___ SUPPLIED MATERIAL

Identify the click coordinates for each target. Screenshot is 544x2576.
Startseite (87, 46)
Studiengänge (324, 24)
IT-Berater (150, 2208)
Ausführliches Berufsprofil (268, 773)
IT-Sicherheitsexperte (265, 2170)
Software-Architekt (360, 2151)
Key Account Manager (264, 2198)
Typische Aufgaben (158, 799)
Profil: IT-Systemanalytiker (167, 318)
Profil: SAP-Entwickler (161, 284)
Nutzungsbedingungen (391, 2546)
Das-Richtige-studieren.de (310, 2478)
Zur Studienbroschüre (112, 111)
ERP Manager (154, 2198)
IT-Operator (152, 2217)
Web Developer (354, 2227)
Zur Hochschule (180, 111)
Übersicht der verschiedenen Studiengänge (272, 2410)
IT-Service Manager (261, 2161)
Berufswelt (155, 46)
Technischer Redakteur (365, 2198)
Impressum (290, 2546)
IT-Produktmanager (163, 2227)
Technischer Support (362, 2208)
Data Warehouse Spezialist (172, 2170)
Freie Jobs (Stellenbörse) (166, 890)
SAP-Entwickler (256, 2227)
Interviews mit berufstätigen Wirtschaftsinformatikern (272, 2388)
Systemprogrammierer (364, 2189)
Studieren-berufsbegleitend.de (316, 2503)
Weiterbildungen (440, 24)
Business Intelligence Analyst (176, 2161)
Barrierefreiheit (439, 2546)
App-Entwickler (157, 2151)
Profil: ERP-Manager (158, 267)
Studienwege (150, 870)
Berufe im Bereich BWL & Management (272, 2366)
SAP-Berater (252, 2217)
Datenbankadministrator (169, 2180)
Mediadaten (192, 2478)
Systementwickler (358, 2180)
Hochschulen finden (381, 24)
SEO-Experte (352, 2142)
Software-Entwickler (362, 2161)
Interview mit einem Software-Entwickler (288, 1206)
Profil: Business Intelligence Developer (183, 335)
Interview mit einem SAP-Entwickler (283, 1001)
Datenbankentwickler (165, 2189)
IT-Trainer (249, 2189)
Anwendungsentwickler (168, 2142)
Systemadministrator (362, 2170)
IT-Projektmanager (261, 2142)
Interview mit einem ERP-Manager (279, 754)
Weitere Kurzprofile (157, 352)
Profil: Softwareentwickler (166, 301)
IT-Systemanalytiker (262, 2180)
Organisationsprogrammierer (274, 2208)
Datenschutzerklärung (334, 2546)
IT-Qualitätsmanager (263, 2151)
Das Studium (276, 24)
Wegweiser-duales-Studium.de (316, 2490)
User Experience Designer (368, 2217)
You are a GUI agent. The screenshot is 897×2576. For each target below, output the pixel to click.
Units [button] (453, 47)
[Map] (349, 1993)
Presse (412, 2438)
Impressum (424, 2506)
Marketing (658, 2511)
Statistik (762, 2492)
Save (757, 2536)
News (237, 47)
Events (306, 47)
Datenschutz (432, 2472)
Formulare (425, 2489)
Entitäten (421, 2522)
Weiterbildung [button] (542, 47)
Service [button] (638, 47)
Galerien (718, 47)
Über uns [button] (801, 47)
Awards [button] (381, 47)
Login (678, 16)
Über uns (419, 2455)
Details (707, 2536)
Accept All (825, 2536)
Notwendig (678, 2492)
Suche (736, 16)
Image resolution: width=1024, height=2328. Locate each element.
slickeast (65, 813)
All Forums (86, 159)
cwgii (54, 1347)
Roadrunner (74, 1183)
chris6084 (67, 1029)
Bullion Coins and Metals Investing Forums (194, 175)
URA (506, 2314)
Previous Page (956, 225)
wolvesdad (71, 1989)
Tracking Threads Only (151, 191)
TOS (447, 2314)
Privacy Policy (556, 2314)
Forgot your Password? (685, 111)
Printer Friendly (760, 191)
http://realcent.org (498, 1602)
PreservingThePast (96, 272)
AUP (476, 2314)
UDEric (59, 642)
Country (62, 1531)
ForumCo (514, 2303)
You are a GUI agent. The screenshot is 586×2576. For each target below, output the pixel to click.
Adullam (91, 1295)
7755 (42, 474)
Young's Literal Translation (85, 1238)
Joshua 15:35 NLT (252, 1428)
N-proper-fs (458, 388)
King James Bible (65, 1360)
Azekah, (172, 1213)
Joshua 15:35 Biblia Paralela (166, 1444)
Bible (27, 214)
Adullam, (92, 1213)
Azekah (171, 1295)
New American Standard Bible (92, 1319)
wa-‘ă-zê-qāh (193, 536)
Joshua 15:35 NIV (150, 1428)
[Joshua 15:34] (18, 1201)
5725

______

ABOUT THIS TASK:
Repeat all of the records above exactly as written.

RESPONSE AREA:
Identify the click coordinates for each target. Screenshot is 544x2576.
Startseite (87, 46)
Studiengänge (324, 24)
IT-Berater (150, 2208)
Ausführliches Berufsprofil (268, 773)
IT-Sicherheitsexperte (265, 2170)
Software-Architekt (360, 2151)
Key Account Manager (264, 2198)
Typische Aufgaben (158, 799)
Profil: IT-Systemanalytiker (167, 318)
Profil: SAP-Entwickler (161, 284)
Nutzungsbedingungen (391, 2546)
Das-Richtige-studieren.de (310, 2478)
Zur Studienbroschüre (112, 111)
ERP Manager (154, 2198)
IT-Operator (152, 2217)
Web Developer (354, 2227)
Zur Hochschule (180, 111)
Übersicht der verschiedenen Studiengänge (272, 2410)
IT-Service Manager (261, 2161)
Berufswelt (155, 46)
Technischer Redakteur (365, 2198)
Impressum (290, 2546)
IT-Produktmanager (163, 2227)
Technischer Support (362, 2208)
Data Warehouse Spezialist (172, 2170)
Freie Jobs (Stellenbörse) (166, 890)
SAP-Entwickler (256, 2227)
Interviews mit berufstätigen Wirtschaftsinformatikern (272, 2388)
Systemprogrammierer (364, 2189)
Studieren-berufsbegleitend.de (316, 2503)
Weiterbildungen (440, 24)
Business Intelligence Analyst (176, 2161)
Barrierefreiheit (439, 2546)
App-Entwickler (157, 2151)
Profil: ERP-Manager (158, 267)
Studienwege (150, 870)
Berufe im Bereich BWL & Management (272, 2366)
SAP-Berater (252, 2217)
Datenbankadministrator (169, 2180)
Mediadaten (192, 2478)
Systementwickler (358, 2180)
Hochschulen finden (381, 24)
SEO-Experte (352, 2142)
Software-Entwickler (362, 2161)
Interview mit einem Software-Entwickler (288, 1206)
Profil: Business Intelligence Developer (183, 335)
Interview mit einem SAP-Entwickler (283, 1001)
Datenbankentwickler (165, 2189)
IT-Trainer (249, 2189)
Anwendungsentwickler (168, 2142)
Systemadministrator (362, 2170)
IT-Projektmanager (261, 2142)
Interview mit einem ERP-Manager (279, 754)
Weitere Kurzprofile (157, 352)
Profil: Softwareentwickler (166, 301)
IT-Systemanalytiker (262, 2180)
Organisationsprogrammierer (274, 2208)
Datenschutzerklärung (334, 2546)
IT-Qualitätsmanager (263, 2151)
Das Studium (276, 24)
Wegweiser-duales-Studium.de (316, 2490)
User Experience Designer (368, 2217)
You are a GUI agent. The screenshot is 897×2576. For each target below, output the pixel to click.
Units [button] (453, 47)
[Map] (349, 1993)
Presse (412, 2438)
Impressum (424, 2506)
Marketing (658, 2511)
Statistik (762, 2492)
Save (757, 2536)
News (237, 47)
Events (306, 47)
Datenschutz (432, 2472)
Formulare (425, 2489)
Entitäten (421, 2522)
Weiterbildung [button] (542, 47)
Service [button] (638, 47)
Galerien (718, 47)
Über uns [button] (801, 47)
Awards [button] (381, 47)
Login (678, 16)
Über uns (419, 2455)
Details (707, 2536)
Accept All (825, 2536)
Notwendig (678, 2492)
Suche (736, 16)
Image resolution: width=1024, height=2328. Locate each element.
slickeast (65, 813)
All Forums (86, 159)
cwgii (54, 1347)
Roadrunner (74, 1183)
chris6084 (67, 1029)
Bullion Coins and Metals Investing Forums (194, 175)
URA (506, 2314)
Previous Page (956, 225)
wolvesdad (71, 1989)
Tracking Threads Only (151, 191)
TOS (447, 2314)
Privacy Policy (556, 2314)
Forgot your Password? (685, 111)
Printer Friendly (760, 191)
http://realcent.org (498, 1602)
PreservingThePast (96, 272)
AUP (476, 2314)
UDEric (59, 642)
Country (62, 1531)
ForumCo (514, 2303)
You are a GUI agent. The screenshot is 586×2576. For each target below, output the pixel to click.
Adullam (91, 1295)
7755 (42, 474)
Young's Literal Translation (85, 1238)
Joshua 15:35 NLT (252, 1428)
N-proper-fs (458, 388)
King James Bible (65, 1360)
Azekah, (172, 1213)
Joshua 15:35 Biblia Paralela (166, 1444)
Bible (27, 214)
Adullam, (92, 1213)
Azekah (171, 1295)
New American Standard Bible (92, 1319)
wa-‘ă-zê-qāh (193, 536)
Joshua 15:35 NIV (150, 1428)
[Joshua 15:34] (18, 1201)
5725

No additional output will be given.